Mongolia greatly responsible for Rio’s Oyu Tolgoi troubles – PM
Mongolia’s Prime Minister Chimed Saikhanbileg said Friday his country should take charge of how long a dispute with Rio Tinto (LON:RIO) over developing the second stage of a copper and gold mine in the country has taken.
"Much of the blame (for the delay) goes to us," said Saikhanbileg according to Reuters.
But last week Rio and its subsidiary Turquoise Hill Resources (TSE:TRQ), which is the mine operator, said talks with authorities were finally down to only a few issues. Rio’s chief executive, Sam Walsh, noted he was very "patient and hopeful" that an agreement would be reached, Sydney Morning Herald reported.

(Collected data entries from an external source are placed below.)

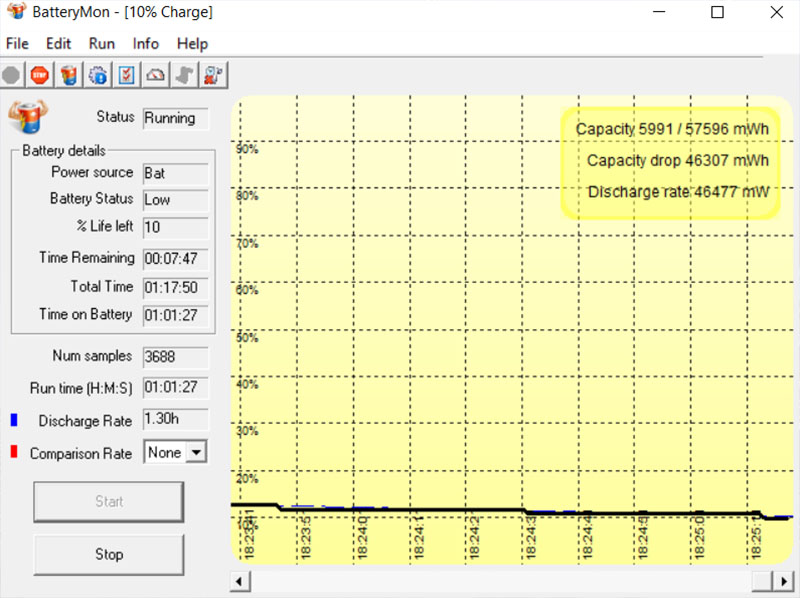The height and width of the screenshot is (598, 800).
Task: Click the yellow capacity tooltip on the graph
Action: [x=672, y=160]
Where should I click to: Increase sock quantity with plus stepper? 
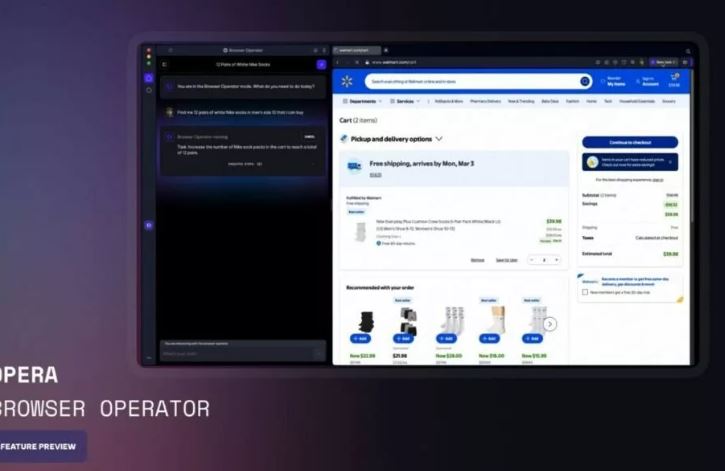tap(556, 259)
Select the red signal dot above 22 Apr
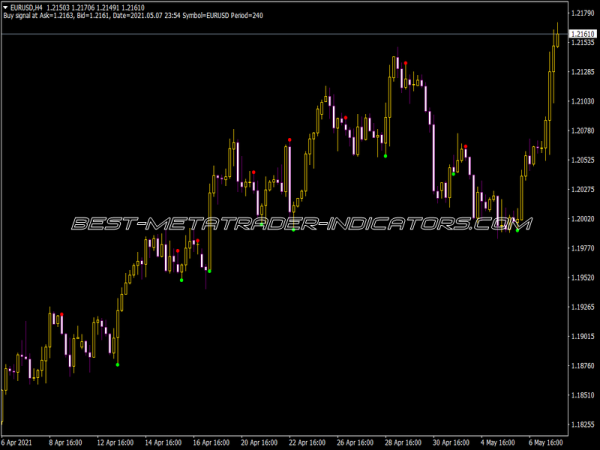 [x=290, y=140]
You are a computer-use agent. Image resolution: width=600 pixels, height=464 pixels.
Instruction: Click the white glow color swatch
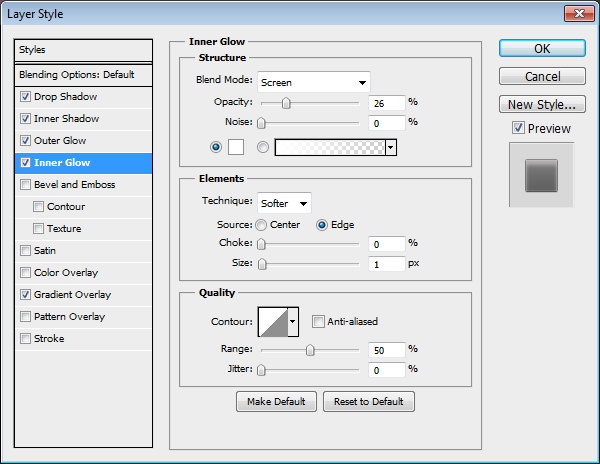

A lot is at stake for both parties. For Rio, expanding Oyu Tolgoi will bolster its copper business and lower its dependence on iron ore. For Mongolia, it needs cash quickly from the mine to meet spending commitments.
Mongolia has had a strong economy in recent years, gaining 17.5% growth in 2011. But that figure has since slid to the current 6.3%, with foreign investment dropping by 59% last year alone. On top of that, prices of the country’s main mineral exports —gold, copper and coal— keep falling.
According to Turquoise Hill, Oyu Tolgoi — located about 80 kilometers (50 miles) north of the Chinese border — will contribute about a third of Mongolia’s economy when in full operation.